#### ABOUT THIS TASK:
Go line by line through the entries and show those that hold the string "Given".

#### DATA FOR ANALYSIS:
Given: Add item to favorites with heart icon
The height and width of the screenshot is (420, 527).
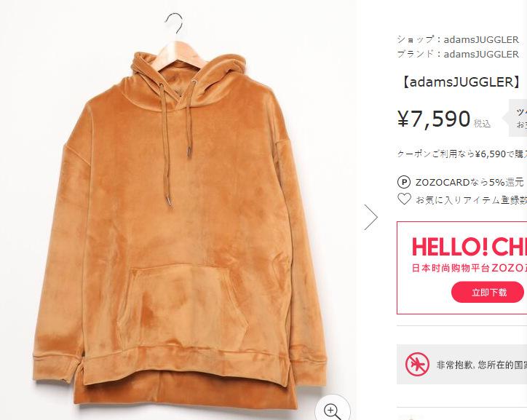Looking at the screenshot, I should click(x=404, y=199).
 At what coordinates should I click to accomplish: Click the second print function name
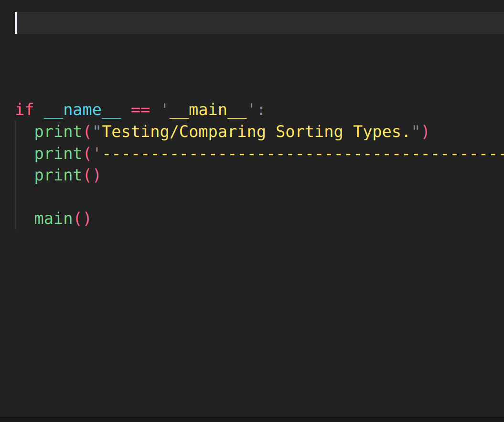58,154
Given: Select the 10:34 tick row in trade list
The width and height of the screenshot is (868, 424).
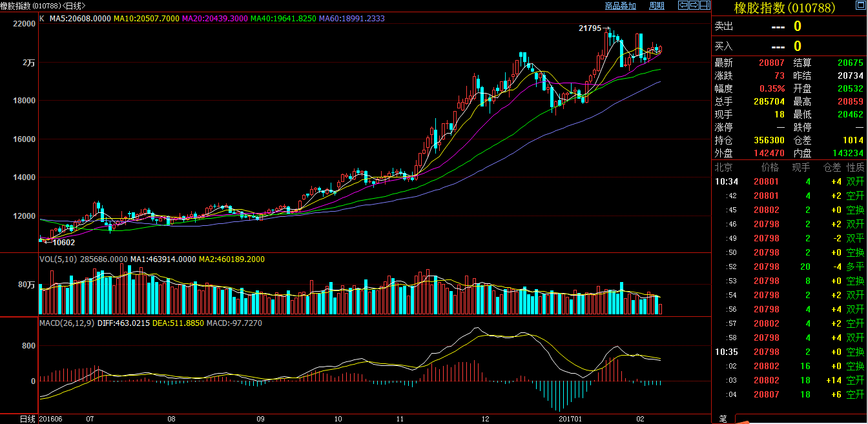Looking at the screenshot, I should [788, 181].
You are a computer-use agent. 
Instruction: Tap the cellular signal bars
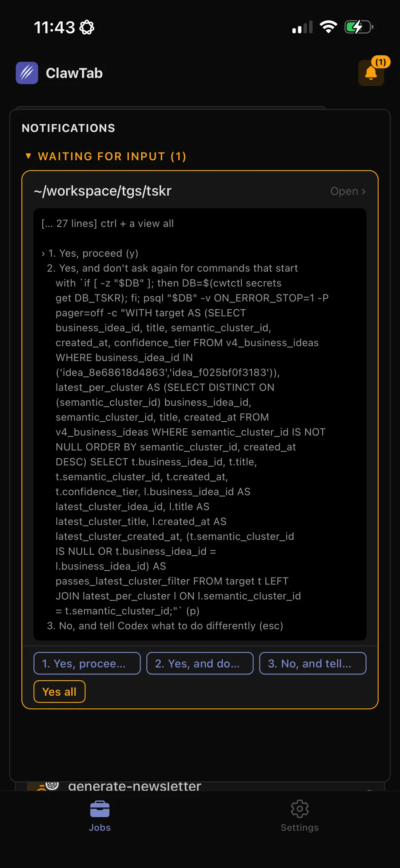click(x=302, y=28)
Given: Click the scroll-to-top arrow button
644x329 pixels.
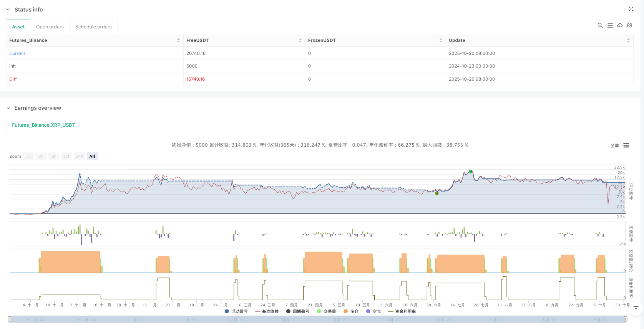Looking at the screenshot, I should click(x=636, y=309).
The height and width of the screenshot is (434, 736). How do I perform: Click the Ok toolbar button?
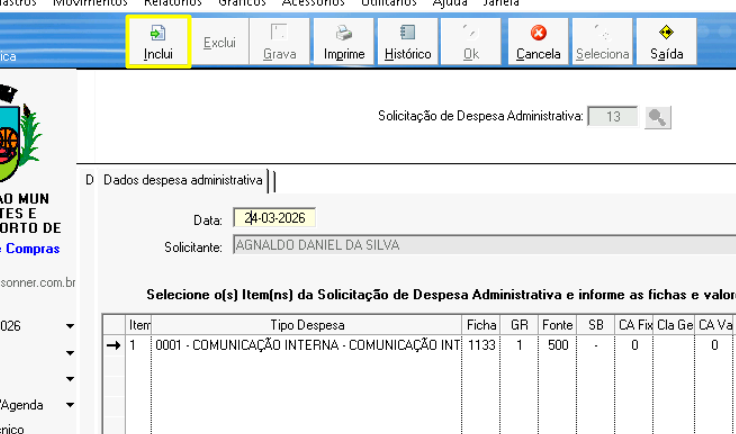[471, 43]
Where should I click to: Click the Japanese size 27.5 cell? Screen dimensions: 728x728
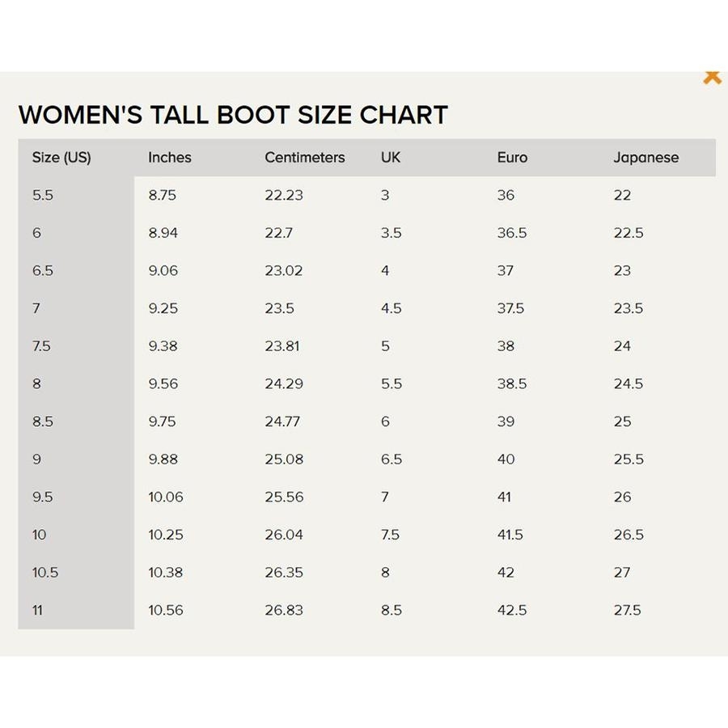627,611
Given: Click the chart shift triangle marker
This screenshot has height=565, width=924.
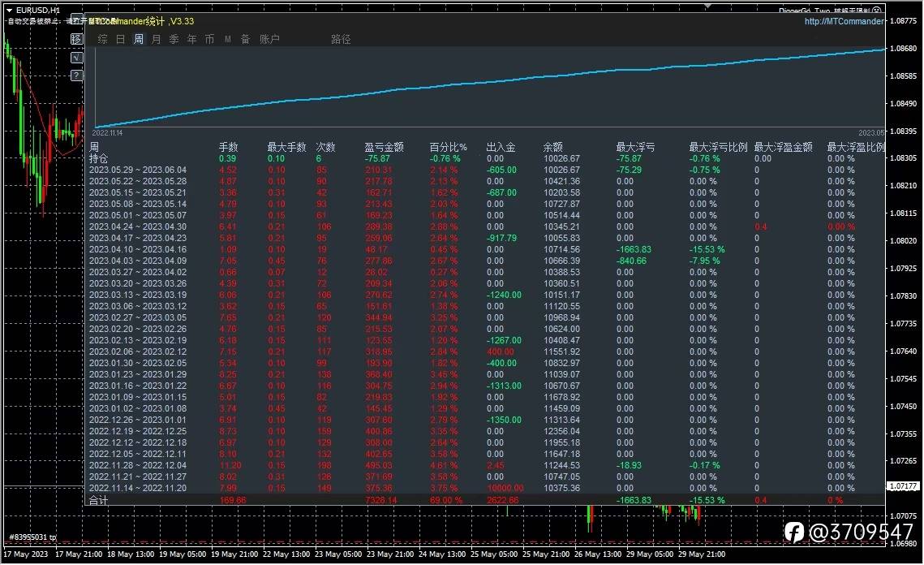Looking at the screenshot, I should pyautogui.click(x=707, y=6).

#### TASK RESPONSE:
Given: Add item to favorites with heart icon
Given: Select the 10:34 tick row in trade list
Given: Click the scroll-to-top arrow button
Given: Click the chart shift triangle marker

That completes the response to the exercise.